Con este nuevo registro, Janaína suma nueve crías documentadas a lo largo de su vida reproductiva y se convierte en el ejemplar más prolífico registrado en el área desde el inicio de los programas de monitoreo sistemático. Se trata, además, de la quinta camada documentada de una misma hembra en la región, un dato de alto valor científico para una especie de baja densidad poblacional y amplios requerimientos territoriales.
El registro se produjo en un sector clave del corredor verde de la Mata Atlántica, uno de los biomas más amenazados del planeta. Para los especialistas, la presencia de cachorros es una señal directa de que el ambiente aún mantiene las condiciones necesarias para sostener poblaciones reproductivas de grandes carnívoros.
El Parque Nacional do Iguazú, con una superficie de 185.000 hectáreas, alberga a las Cataratas del Iguazú y a una población estimada de unos 25 yaguaretés. Es el único sector de la Mata Atlántica donde esta especie muestra una tendencia de crecimiento sostenido, resultado de años de trabajo en conservación y control del territorio.
Un rol clave para la recuperación de la especie
La historia reproductiva de Janaína es considerada excepcional. En 2019 tuvo su primera camada documentada, con dos cachorros; en 2021 se registró una nueva cría; en 2023 tuvo tres cachorros; en 2024, una cría más; y ahora, en 2025, los dos nuevos ejemplares recientemente detectados.

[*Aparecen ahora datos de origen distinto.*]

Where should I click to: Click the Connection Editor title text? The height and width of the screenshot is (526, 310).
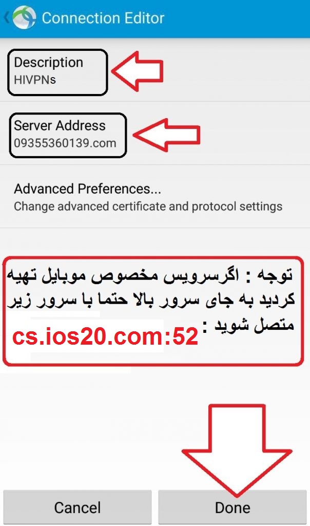coord(103,18)
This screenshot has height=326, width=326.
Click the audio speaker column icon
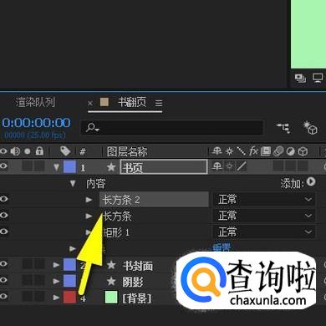[15, 151]
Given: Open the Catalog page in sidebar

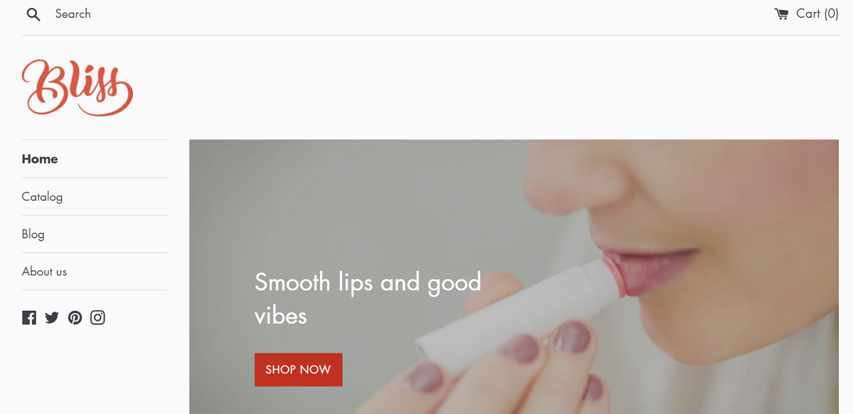Looking at the screenshot, I should 95,196.
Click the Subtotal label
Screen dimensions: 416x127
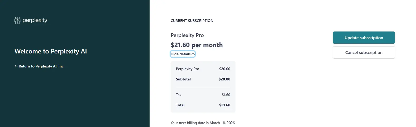[x=183, y=79]
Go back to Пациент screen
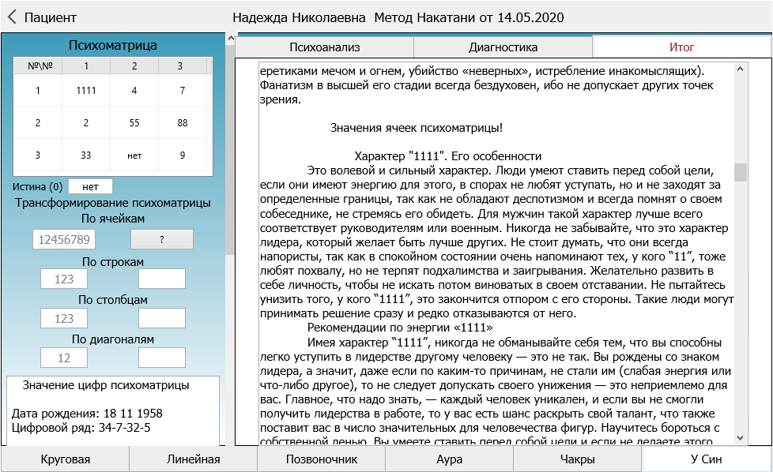 [43, 17]
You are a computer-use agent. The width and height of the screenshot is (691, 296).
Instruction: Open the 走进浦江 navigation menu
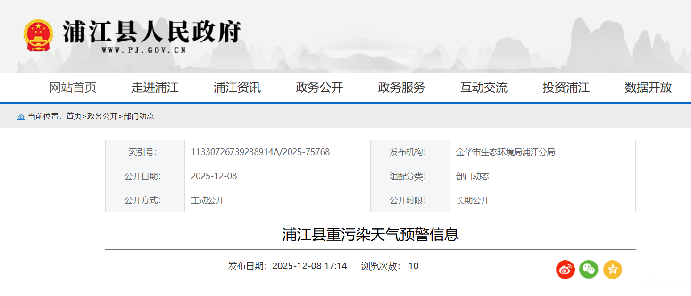(x=155, y=88)
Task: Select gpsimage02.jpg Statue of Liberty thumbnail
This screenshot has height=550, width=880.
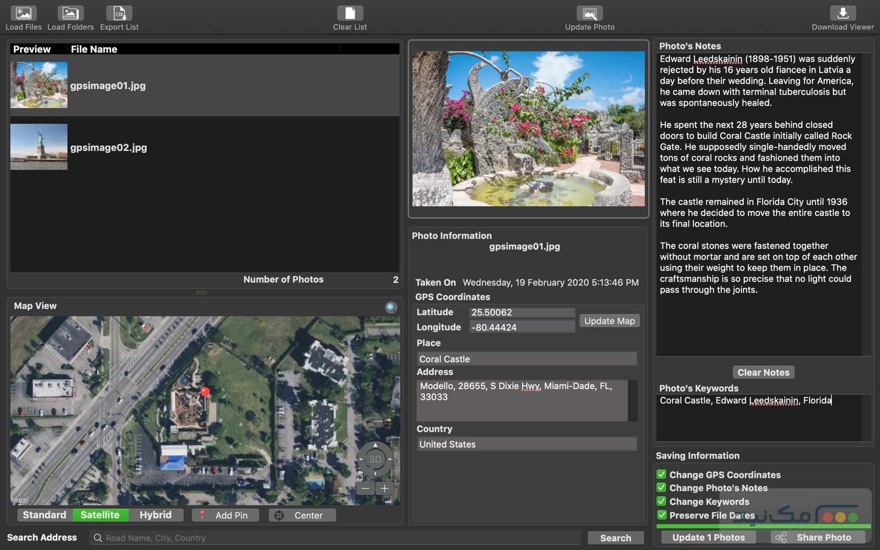Action: coord(39,147)
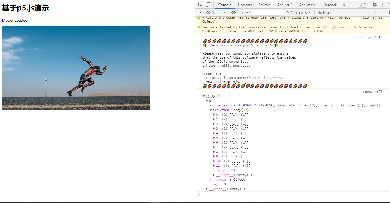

El yaguareté se encuentra críticamente amenazado en la Mata Atlántica, donde se estima que quedan menos de 300 individuos. Por ese motivo, cada registro de nacimientos refuerza la importancia de preservar las áreas protegidas y garantizar la conectividad del ecosistema.
El nombre Janaína fue elegido por los colaboradores del proyecto en referencia a “la señora de las aguas”, en alusión a la estrecha relación del yaguareté con ríos, cursos de agua y zonas de selva bien conservadas. En los próximos meses, los especialistas continuarán monitoreando a la hembra y a sus crías, y esperan poder determinar pronto el sexo de los cachorros.
Desde el proyecto también adelantaron que buscarán involucrar a la comunidad en la elección de los nombres de las crías, con el objetivo de fortalecer el vínculo social con las acciones de conservación. La participación ciudadana, remarcan, es hoy un factor clave para proteger al mayor felino de América.